* _Explore the material_
[A] Answer these questions about the passage on European DC pension plans:
(i) According to IFRS, on whom do actuarial risk and investment risk fall?
(ii) What have a number of European countries introduced as a "safety net" for member retirement security?
(iii) Which country is named as able to claim it has no "true" DC plans?
[B] Write out the passage on European DC pension plans, starting with "Tim Burggraaf examines" and going on through "perspective would emerge).", and swap "employers" for "companies".

═══ Selected excerpt ═══

Tim Burggraaf examines the similarities and differences between DC plans across Europe and examines how employers can increase the value of their DC plan
Based on European IFRS accounting principles, a pension plan is treated as a DC plan if the "economic substance" of the plan is derived from its "principal terms and contributions" (if we applied FAS rules, a very different perspective would emerge).
IFRS also expects that "the enterprise's legal or constructive obligation is limited to the amount that it agrees to contribute to the fund". This implies that the "actuarial risk and investment risk fall on the employee".
Even though these definitions leave room for interpretation about what is and is not considered a DC plan, some common debatable exceptions are specifically covered. One such exception is the existence of guarantees, which a number of countries in Europe have introduced as a "safety net" for member retirement security.
If a guarantee is one of the plan's elements, even though the plan otherwise has all the characteristics of a DC plan, it should be treated as a DB plan for accounting purposes. This explains why countries such as Switzerland can claim they have no "true" DC plans, when in reality these plans have quite limited balance sheet exposure, similar to DC plans.

═══ Study material ═══

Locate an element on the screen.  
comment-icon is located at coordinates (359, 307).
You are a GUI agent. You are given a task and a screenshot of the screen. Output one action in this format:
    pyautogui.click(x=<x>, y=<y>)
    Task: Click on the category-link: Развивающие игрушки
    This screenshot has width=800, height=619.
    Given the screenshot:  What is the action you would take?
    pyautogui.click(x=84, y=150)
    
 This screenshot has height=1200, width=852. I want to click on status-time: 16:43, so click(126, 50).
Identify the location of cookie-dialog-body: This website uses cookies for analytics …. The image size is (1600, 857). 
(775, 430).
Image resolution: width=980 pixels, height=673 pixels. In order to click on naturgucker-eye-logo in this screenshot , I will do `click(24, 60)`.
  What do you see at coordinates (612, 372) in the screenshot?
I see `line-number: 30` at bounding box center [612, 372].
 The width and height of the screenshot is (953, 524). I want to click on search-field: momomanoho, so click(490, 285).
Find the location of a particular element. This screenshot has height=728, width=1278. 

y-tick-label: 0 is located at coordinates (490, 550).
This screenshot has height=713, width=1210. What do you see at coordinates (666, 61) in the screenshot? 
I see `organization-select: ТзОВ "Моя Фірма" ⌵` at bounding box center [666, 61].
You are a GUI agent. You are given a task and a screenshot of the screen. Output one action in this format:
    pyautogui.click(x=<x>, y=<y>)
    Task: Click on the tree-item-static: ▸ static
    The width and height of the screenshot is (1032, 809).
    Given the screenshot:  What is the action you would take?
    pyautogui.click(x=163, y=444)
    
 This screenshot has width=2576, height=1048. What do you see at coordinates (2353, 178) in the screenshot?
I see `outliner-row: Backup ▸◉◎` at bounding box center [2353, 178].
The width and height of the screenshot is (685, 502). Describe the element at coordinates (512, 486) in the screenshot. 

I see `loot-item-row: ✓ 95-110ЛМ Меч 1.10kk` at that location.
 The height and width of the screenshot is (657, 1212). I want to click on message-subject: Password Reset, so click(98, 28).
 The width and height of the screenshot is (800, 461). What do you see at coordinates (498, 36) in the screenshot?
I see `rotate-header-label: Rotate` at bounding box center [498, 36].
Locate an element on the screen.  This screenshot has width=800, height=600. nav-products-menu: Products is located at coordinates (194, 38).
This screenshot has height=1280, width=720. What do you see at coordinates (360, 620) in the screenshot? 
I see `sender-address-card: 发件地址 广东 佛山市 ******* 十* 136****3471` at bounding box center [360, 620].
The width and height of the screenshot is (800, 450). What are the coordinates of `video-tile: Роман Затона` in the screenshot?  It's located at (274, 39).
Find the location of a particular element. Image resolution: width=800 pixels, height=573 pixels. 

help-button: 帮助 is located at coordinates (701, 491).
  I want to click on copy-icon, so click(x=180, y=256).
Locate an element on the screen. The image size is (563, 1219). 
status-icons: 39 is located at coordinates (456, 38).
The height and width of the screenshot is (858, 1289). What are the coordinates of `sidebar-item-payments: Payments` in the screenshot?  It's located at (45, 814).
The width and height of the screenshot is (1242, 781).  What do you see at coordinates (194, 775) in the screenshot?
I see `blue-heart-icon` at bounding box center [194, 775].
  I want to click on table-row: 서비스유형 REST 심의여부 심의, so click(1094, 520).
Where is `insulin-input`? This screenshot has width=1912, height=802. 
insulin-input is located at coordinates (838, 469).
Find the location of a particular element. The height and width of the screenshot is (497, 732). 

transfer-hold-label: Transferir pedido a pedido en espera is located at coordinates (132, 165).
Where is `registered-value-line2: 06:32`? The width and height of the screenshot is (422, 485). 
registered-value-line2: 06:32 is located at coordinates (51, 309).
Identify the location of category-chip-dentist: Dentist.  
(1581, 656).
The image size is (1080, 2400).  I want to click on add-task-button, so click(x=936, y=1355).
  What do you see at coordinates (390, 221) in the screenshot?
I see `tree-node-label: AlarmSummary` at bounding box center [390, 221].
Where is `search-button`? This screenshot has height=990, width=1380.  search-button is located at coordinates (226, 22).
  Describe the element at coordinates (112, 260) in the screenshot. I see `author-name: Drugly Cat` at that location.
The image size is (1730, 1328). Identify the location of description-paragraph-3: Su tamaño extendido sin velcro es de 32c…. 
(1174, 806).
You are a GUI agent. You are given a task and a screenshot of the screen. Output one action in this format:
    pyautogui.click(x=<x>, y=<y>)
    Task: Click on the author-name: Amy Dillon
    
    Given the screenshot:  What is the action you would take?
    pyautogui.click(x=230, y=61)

═══

* _Answers_
[A]
(i) The employee.
(ii) Guarantees.
(iii) Switzerland.

[B]
Tim Burggraaf examines the similarities and differences between DC plans across Europe and examines how companies can increase the value of their DC plan
Based on European IFRS accounting principles, a pension plan is treated as a DC plan if the "economic substance" of the plan is derived from its "principal terms and contributions" (if we applied FAS rules, a very different perspective would emerge).